Farrell, Barbara Gubbins, and Megan Gubbins, who lives in Brooklyn and comes out on weekends, have formed a formidable trio in recent road races, always finishing in the money, as it were. Geary Gubbins, Megan’s brother, and Geronimo, her Portuguese water dog, have been their chief cheerleaders. Geronimo was the first dog over the line in the 2015 Turkey Trot in Montauk, after which he went into a self-imposed retirement. “The pressure’s been too much,” Geary said. Megan Gubbins said, though not ruefully, that her mother “still beats me.”

There were 812 registrants — pretty much the same number as last year — and 665 finishers. The cool, overcast day was perfect for running, Dr. Julie Ratner, the race’s founder, said. 

Debbie Merrick, 47, of New Providence, N.J., repeated as the top breast cancer survivor to finish, for which she received a Tiffany sterling silver heart necklace with sapphires. She was 34th over all. Another breast cancer survivor, Debbie Donohue, an East Hampton librarian, was the first female in the 65-69 division.

Other female division winners were Ava Engstrom, 12-15; Farrell, 35-39; Laura Brown, 50-54; Gubbins, 55-59, and Susie Roden, also a breast cancer survivor, 60-64.

Male division winners included Eng-strom, 20-24; Jason Hancock, 40-44; Arthur Nealon, 70-74, and Robert Goldfarb, who’s 88, 80-plus. Tony Venesina, 76, who was one of the South Fork’s top distance runners some time ago, placed fourth in the 75-79 division, and Perry Gershon, 56, the Democratic candidate for Congress in the First District, was second in the 55-59 division.

The Stony Brook Southampton Hospital team, numbering around 25, was the day’s largest, meriting a prize. Two tickets on the floor to Billy Joel’s Madison Square Garden concert tonight and four tickets to Meredith O’Connor’s Arts Against Bullying Gala concert in Philadelphia next month were awarded to silent auction bidders. 

O’Connor, who Ratner said “has a huge following among teens,” came to the race. “She’s a terrific, caring, wonderful young woman,” she added.

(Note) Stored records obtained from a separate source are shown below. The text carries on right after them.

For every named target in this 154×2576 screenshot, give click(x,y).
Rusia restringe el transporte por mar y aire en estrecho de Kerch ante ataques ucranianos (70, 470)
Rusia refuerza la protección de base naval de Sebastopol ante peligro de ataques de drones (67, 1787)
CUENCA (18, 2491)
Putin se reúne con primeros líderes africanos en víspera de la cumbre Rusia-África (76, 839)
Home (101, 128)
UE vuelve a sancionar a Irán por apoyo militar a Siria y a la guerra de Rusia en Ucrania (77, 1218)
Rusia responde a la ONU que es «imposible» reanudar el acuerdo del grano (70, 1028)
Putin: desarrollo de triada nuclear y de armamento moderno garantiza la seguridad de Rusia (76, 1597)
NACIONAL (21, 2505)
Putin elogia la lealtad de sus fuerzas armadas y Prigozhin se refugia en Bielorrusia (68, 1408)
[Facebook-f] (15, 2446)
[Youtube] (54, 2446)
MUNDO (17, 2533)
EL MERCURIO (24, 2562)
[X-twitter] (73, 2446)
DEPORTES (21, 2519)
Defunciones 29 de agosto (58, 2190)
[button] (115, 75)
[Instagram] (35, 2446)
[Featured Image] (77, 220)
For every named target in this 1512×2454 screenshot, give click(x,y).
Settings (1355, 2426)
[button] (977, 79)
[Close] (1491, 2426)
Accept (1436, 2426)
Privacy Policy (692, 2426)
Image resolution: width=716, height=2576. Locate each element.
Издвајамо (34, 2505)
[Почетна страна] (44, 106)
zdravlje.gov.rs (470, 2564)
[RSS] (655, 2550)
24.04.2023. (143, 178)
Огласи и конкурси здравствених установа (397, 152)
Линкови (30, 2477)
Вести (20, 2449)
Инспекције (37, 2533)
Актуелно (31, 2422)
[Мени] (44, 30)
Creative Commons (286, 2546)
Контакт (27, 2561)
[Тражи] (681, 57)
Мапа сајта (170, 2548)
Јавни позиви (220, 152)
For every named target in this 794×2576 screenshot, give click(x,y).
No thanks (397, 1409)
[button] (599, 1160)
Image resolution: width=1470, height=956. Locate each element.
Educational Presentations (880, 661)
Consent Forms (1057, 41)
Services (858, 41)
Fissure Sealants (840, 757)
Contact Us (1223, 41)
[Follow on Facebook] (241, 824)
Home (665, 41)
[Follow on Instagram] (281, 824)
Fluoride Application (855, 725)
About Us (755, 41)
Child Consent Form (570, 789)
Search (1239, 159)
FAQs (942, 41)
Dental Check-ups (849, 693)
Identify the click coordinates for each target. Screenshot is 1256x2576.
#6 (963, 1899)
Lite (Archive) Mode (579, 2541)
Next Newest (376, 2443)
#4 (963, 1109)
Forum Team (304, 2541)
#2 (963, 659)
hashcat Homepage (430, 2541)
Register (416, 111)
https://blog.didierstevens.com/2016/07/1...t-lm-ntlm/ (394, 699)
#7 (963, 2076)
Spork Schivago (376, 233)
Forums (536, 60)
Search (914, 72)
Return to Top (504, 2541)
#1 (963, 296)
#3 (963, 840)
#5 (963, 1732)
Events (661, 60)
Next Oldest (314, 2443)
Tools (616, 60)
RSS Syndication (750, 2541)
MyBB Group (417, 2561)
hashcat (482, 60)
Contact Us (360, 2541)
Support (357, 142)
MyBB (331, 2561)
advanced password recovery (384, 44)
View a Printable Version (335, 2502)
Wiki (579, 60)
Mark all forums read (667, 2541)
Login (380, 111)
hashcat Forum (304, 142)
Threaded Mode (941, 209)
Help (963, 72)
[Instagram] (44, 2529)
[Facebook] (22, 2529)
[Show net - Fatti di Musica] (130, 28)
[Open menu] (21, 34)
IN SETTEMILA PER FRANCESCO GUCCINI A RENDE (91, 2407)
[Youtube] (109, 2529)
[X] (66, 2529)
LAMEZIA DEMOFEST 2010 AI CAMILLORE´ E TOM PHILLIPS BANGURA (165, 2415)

Ratner began this race, and the Ellen P. Hermanson Foundation, 23 years ago in memory of her sister, an advocate for those with breast cancer who died as a result of the disease. Ellen’s daughter, Leora Moreno, an assistant public defender in Charlotte, N.C., said after the race that she’s been a participant “since the age of 6, the same year my Mom died. . . . It’s been amazing to have watched this run become such a celebratory event, and to have watched it grow into what it is today. Seeing my Mom’s name over Southampton Hospital’s Breast Center makes me feel incredibly proud of what the foundation has accomplished.”